特に1日のうちの最低気温と最高気温の差が大きい日に注意し、その差が10度を超えると、多くの人が自律神経を乱し、結果的に血圧の変動となって様々な症状が現れる可能性がある。
※厳密には気圧の変動は血圧にも影響を与えるので、その影響で眩暈が出てしまう人もいある。
※あるいは血圧にも影響を与える自律神経系の問題でもめまいは生じる可能性がある。
もちろん、自宅における寒暖差にも注意が必要である。例えばトイレへ行くために暖かい部屋から寒い廊下へ出る際などの寒暖差によって眩暈が起こることもある。
失神に関しては、以下の記事でも詳しく記載しているので、合わせて観覧すると理解が深まるかもしれない。
失神とは(意識障害シリーズ)―症状・原因・問診のコツを完全網羅!
浮動性めまい(浮遊感を伴うめまい)
小脳や脳幹の血管に問題が起きて血液がいかないなど、中枢神経に障害が起きるとこうしためまいが起きやすくなる。
歩くと千鳥足など動きが変、自分で歩けない、あるいは口の周りもしびれるなどの時はすぐ受診する必要がある。
また、薬や心因性要因でも浮動性めまいは起こるとされている。
例えば高齢者は、降圧薬などの薬でめまいの原因となり得るし、検査で問題が見つからない時はうつなど心の問題が原因なこともある。
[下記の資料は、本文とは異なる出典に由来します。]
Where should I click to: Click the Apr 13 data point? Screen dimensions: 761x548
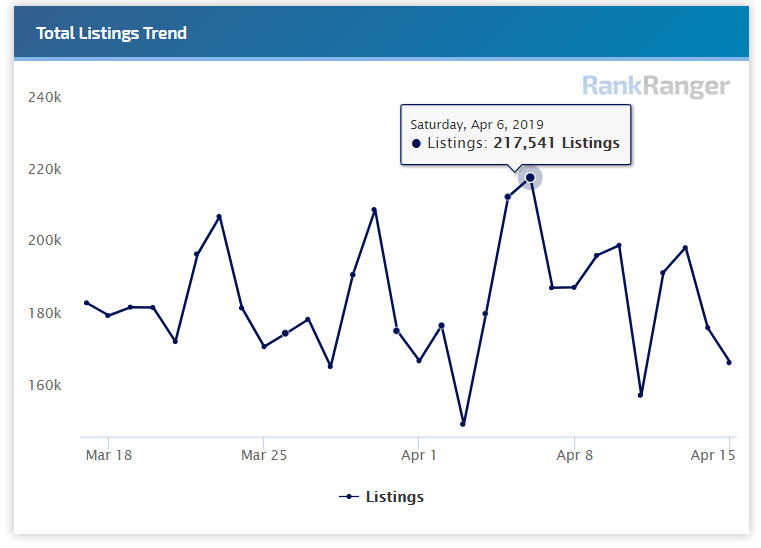[x=685, y=248]
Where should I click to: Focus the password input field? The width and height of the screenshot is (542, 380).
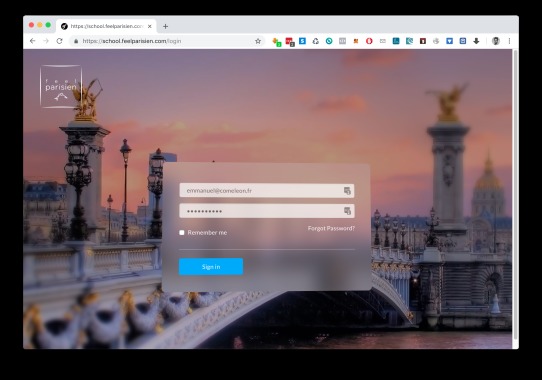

めまいが、漠然と疲れやすい・だるいことを表し、背後に低栄養やがん等があることもある。
また、パーキンソン病などのように体がふるえる病気を発症していることもある。
めまい(眩暈)に対する対処法・治療
めまいは激しい回転感・悪心・嘔吐を伴うことがあり、非常に強い不安感に駆られたりする。
でもって発作時には、原因のいかんを問わず、まずは刺激の少ない薄暗い部屋で安静臥床させ、不必要に頭部や身体を動かさないように説明し、不安の軽減に努める。
また、薬物療法として鎮暈薬の静脈注射や投与がなされる場合がある。
発作間欠期においても発作の発生予防として種々の薬物による治療がなされる。
根治的な治療は容易ではなく、心理的な予防効果を期待しての治療であることも少なくない。
めまい(眩暈)に対するリハビリ(理学療法・徒手療法)
めまい(眩暈)は前述したように様々な原因で起こる。
従って、めまいの治療では以下などの専門医によって『めまいの原因』を診断してもらう必要がある。
・内科(心臓・薬物・アルコールなど)
・神経科
・耳鼻科
・眼科
・精神科(うつなどの精神的因子)
でもって、これらで異常が無いと判断された場合において、整形外科的に頭部関節(上部頸椎:C0-1-2)の機能障害も考えられ、
その場合は、リハビリ(徒手理学療法)の対象として治療がなされることがある。